Selon Numerama, le mois de juillet 2026 marque un tournant sur le marché automobile français. Les immatriculations de véhicules électriques ont dépassé celles des hybrides, toutes catégories confondues. Une performance qui profite principalement à Renault, tandis que Tesla enregistre un ralentissement et que les constructeurs chinois gagnent des parts de marché. Les chiffres détaillés révèlent une dynamique contrastée selon les segments.
Ce qu'il faut retenir
- Les immatriculations de véhicules 100 % électriques ont dépassé celles des hybrides en juillet 2026.
- Renault profite pleinement de cette tendance, tandis que Tesla marque le pas.
- Les constructeurs chinois renforcent leur position sur le marché français.
- Les hybrides, toutes catégories confondues, reculent face à l’électrique pur.
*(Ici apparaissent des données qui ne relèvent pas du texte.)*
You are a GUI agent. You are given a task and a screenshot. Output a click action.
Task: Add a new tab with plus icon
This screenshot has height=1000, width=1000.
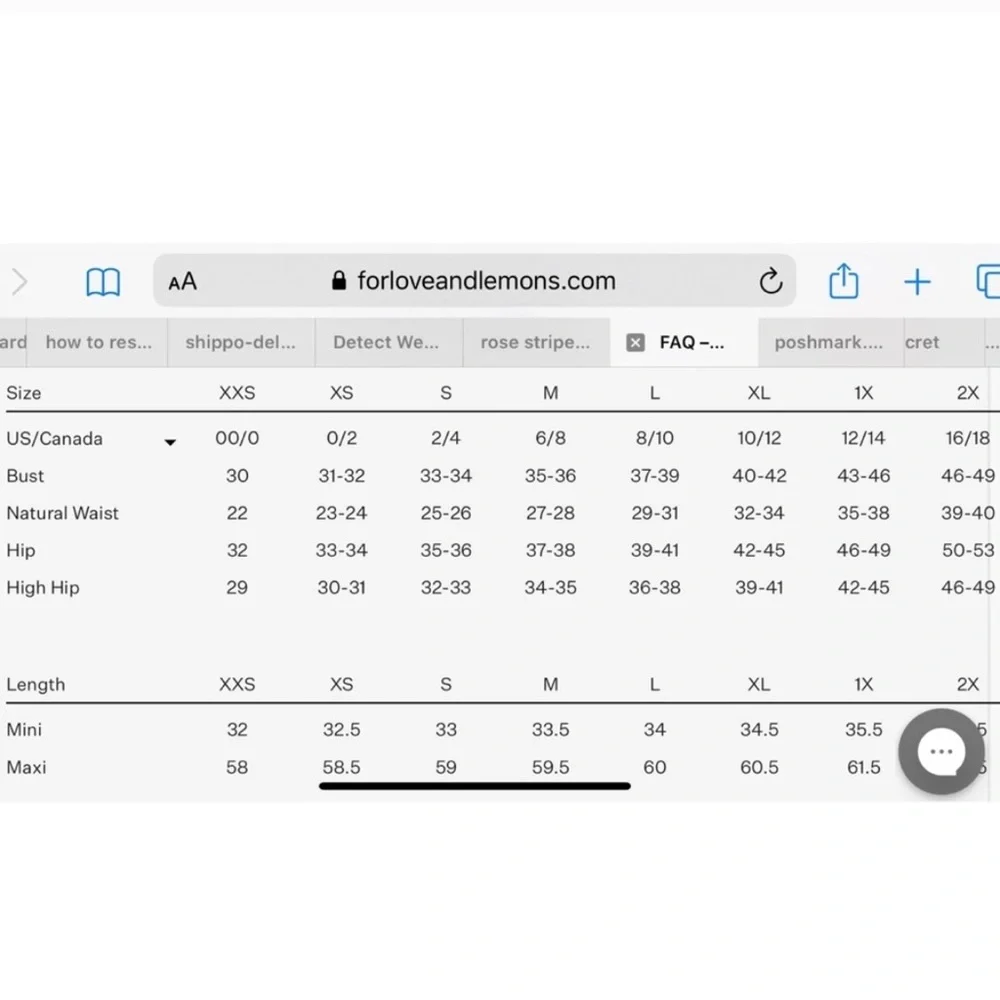point(917,282)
Une victoire de l’électrique pur en juillet 2026
Les données publiées par Numerama montrent que les véhicules 100 % électriques ont représenté 32,5 % des immatriculations en juillet 2026, devant les hybrides rechargeables (28,3 %) et les hybrides non rechargeables (19,7 %). Une première sur le marché français, où l’électrique pur n’avait jamais occupé la première place depuis le début des relevés mensuels. « Ce résultat illustre l’accélération de la transition vers la mobilité décarbonée, même si les hybrides conservent une part significative », a souligné un analyste du secteur, cité par Numerama.
Renault en tête, Tesla en difficulté
Côté constructeurs, Renault confirme son leadership sur le segment électrique. La marque française a immatriculé 12 450 véhicules 100 % électriques en juillet, soit une progression de 18 % par rapport à juin 2026. La Renault Mégane E-Tech et la Zoé restent les modèles les plus vendus. À l’inverse, Tesla voit ses immatriculations chuter de 12 % sur un mois, avec seulement 8 900 unités écoulées. Le constructeur américain, qui dominait le marché il y a encore un an, peine à maintenir sa dynamique face à la concurrence accrue et aux difficultés d’approvisionnement.
Les Chinois progressent, mais restent derrière
Les marques chinoises, comme BYD ou MG, enregistrent une hausse de 25 % de leurs immatriculations en juillet 2026 par rapport au même mois en 2025. Leur part de marché atteint désormais 14,2 % sur l’électrique pur, contre 9,8 % un an plus tôt. « Les constructeurs asiatiques bénéficient de prix compétitifs et de technologies matures, ce qui leur permet de séduire une clientèle de plus en plus large », a expliqué un expert du marché automobile, contacté par Numerama. Cependant, leur avance reste limitée par des barrières commerciales et une image encore fragile en Europe.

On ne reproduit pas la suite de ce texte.